Pick up the account of the Dartmoor tor walk below after its final sentence and carry it forward. The listing that follows the account is separate from it.

(Excerpt)

============================================================

As we set off we noticed an elderly couple just heading off in the same direction as us – towards Hollow Tor, and from here to the fairly indistinct Rundlestone Tor.

Hollow Tor

Hollow Tor

From there it was short walk long a road to the TV station and tor at north Hessary, the mast of which you can see for miles around, but which despite many years visiting the area I had never got close to. The mast is an impressive, albeit man- made intrusion in the landscape. The tor itself is rather tangled with the mast and surrounding walls and fencing, but is nevertheless and distinctive shape. I also found a small plastic box containing a stamp and notebook (see picture at the head of this article), an effort by a couple of local youngsters to place a ‘post box’ for visitors to leave a message and read those put by earlier visitors. It was a modern-day example of the Dartmoor Post Boxes, I suppose an earlier form of ‘Geocaching’:

‘A small pot (the letterbox) containing a stamp and visitors’ book is hidden on the moor, and a clue is written to lead others to its position. Clues may be as simple as a map reference and list of compass bearings, or may be more cryptic.

When a letterbox is found, the letterboxer takes a copy of the stamp, as well as leaving their own personal print in the visitors’ book.

Letterboxing began on Dartmoor but is now popular in areas all over the world.’ (source: Dartmoor letterboxing.org)

Travellers from Muenster, Germany logged into the 'post box' on north Hessary

Travellers from Muenster, Germany logged into the ‘post box’ on north Hessary

Taking a bearing to our next tor, ‘Foggintor’, we set off, but a little wary, because we had a walk guide which suggested that Foggintor was in fact an old quarry and one which you come across suddenly – beware 100 foot drops! We trudged down and then up bracken-strewn valley sides, heading for a group of rocks on the horizon which the bearing suggested was our target. We reached the edge of what looked like an old quarry but somehow the map and what we saw weren’t the same; where were we?

============================================================

(Records shown)
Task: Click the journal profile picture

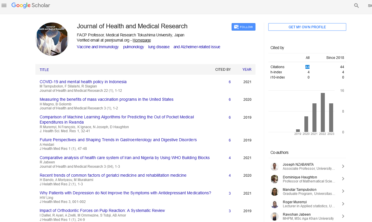Action: (x=52, y=39)
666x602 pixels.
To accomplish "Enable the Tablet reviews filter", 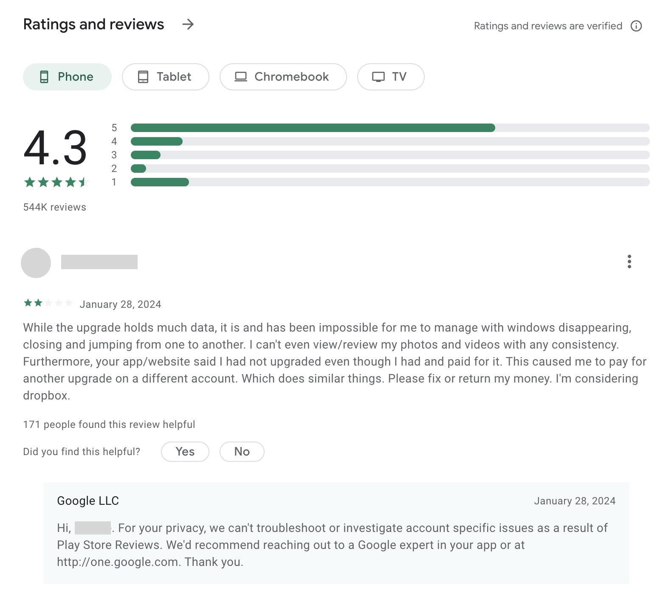I will click(165, 77).
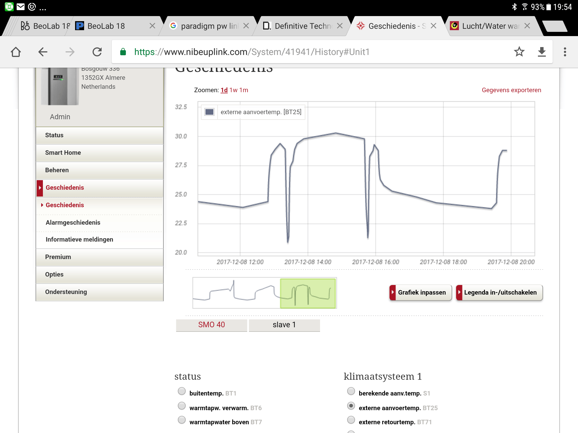The width and height of the screenshot is (578, 433).
Task: Tap the mail notification icon
Action: tap(21, 7)

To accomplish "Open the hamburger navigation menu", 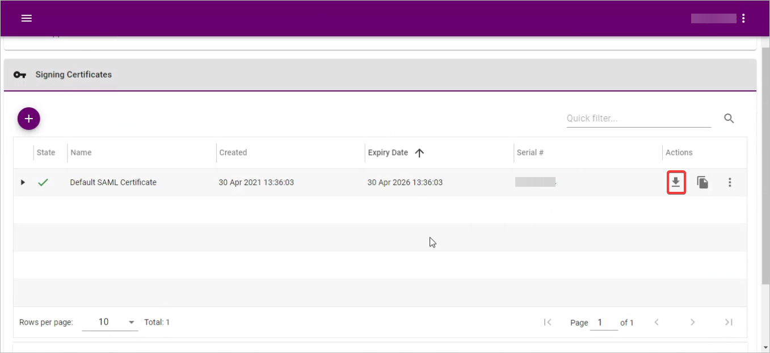I will [x=26, y=18].
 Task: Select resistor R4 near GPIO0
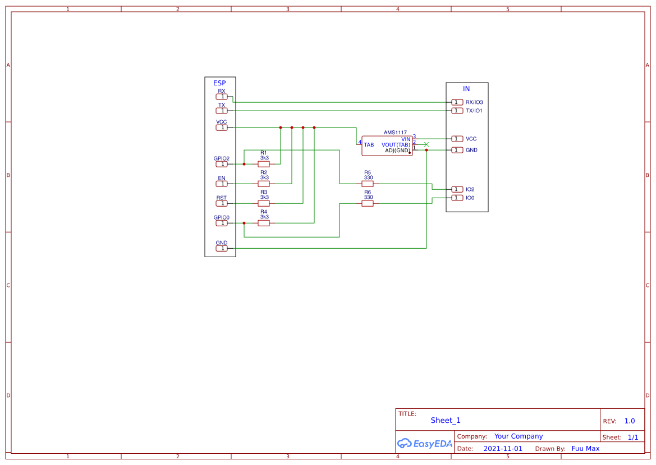264,222
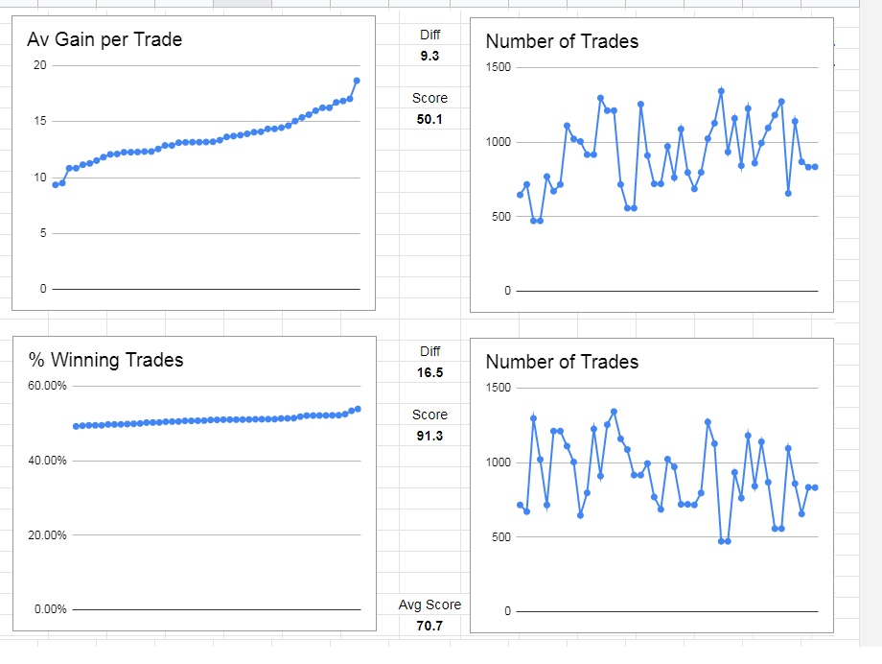Click the "Av Gain per Trade" chart title
882x664 pixels.
point(104,39)
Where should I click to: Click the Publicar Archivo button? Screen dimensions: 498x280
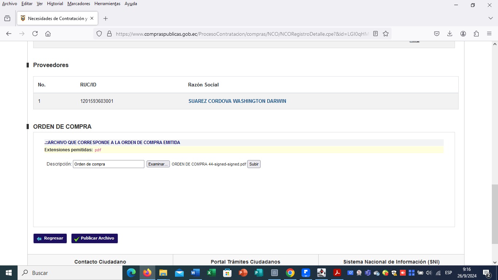click(x=94, y=238)
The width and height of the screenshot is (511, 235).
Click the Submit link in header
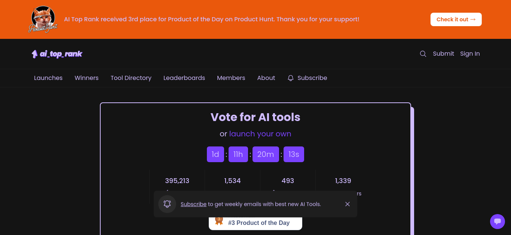[443, 54]
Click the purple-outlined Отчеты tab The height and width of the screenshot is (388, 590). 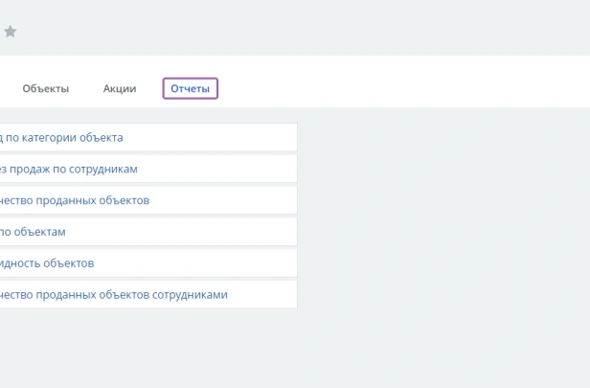[190, 89]
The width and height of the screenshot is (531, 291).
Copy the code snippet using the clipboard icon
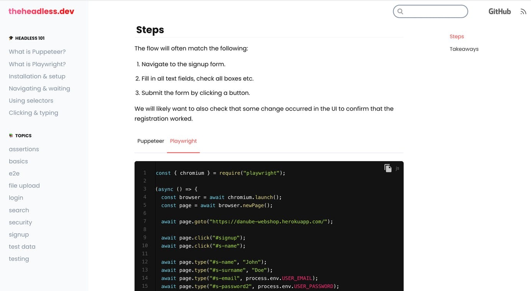tap(388, 168)
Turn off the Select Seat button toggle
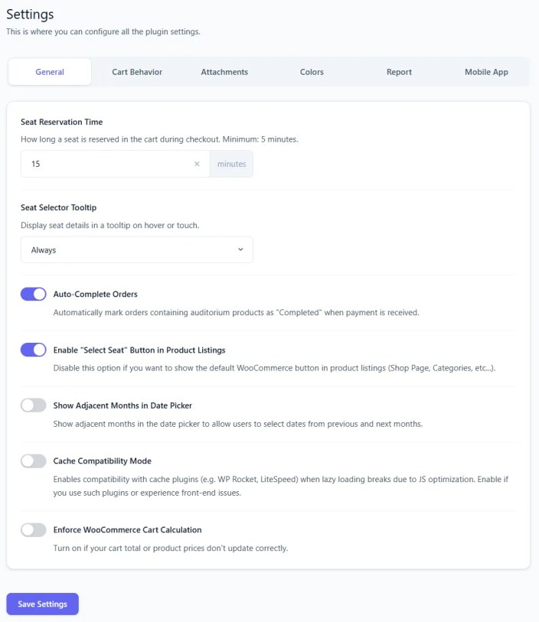 pos(32,350)
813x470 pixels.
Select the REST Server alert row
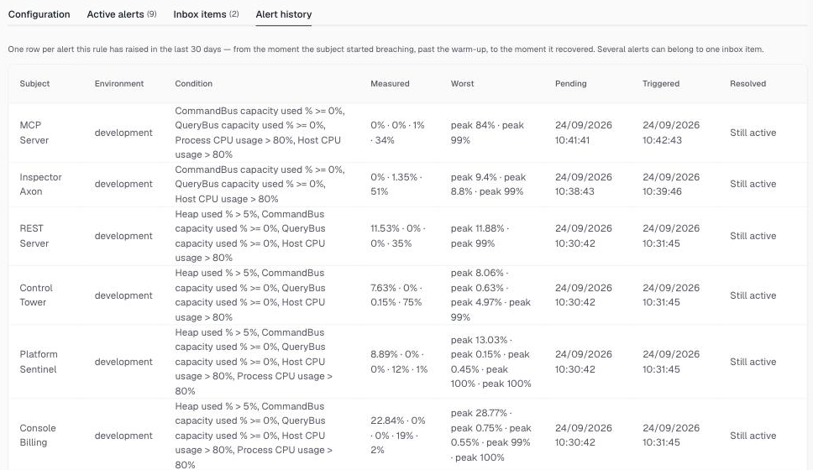click(407, 236)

============================================================

(Final answer)
We pressed on thinking the rocks in front were what we were looking for and then looked back – in the distance and to the left of the route we’d taken, was an obvious old quarry with some apparently deep sides. We’d obviously not been accurate in our bearings and missed the quarry (I was sort of relieved, given the look of it). This is a ‘tor no more’, as the quarrying seems to have removed all evidence of the sort of rocks or peak that we’d come to expect.

Foggintor- quarrying has removed the tor?

Foggintor- quarry has removed what was there?

 So, we were actually standing next to our fourth tor target of the walk, Swelltor, also an old quarry, but with a more discernible peak and tor like appearance.

Swelltor- more quarrying

Swelltor- more quarrying

 From here it was a simple, fairly level walk across moor to our final target of the day, King’s Tor, which had some remarkable rock piles- see the pictures below.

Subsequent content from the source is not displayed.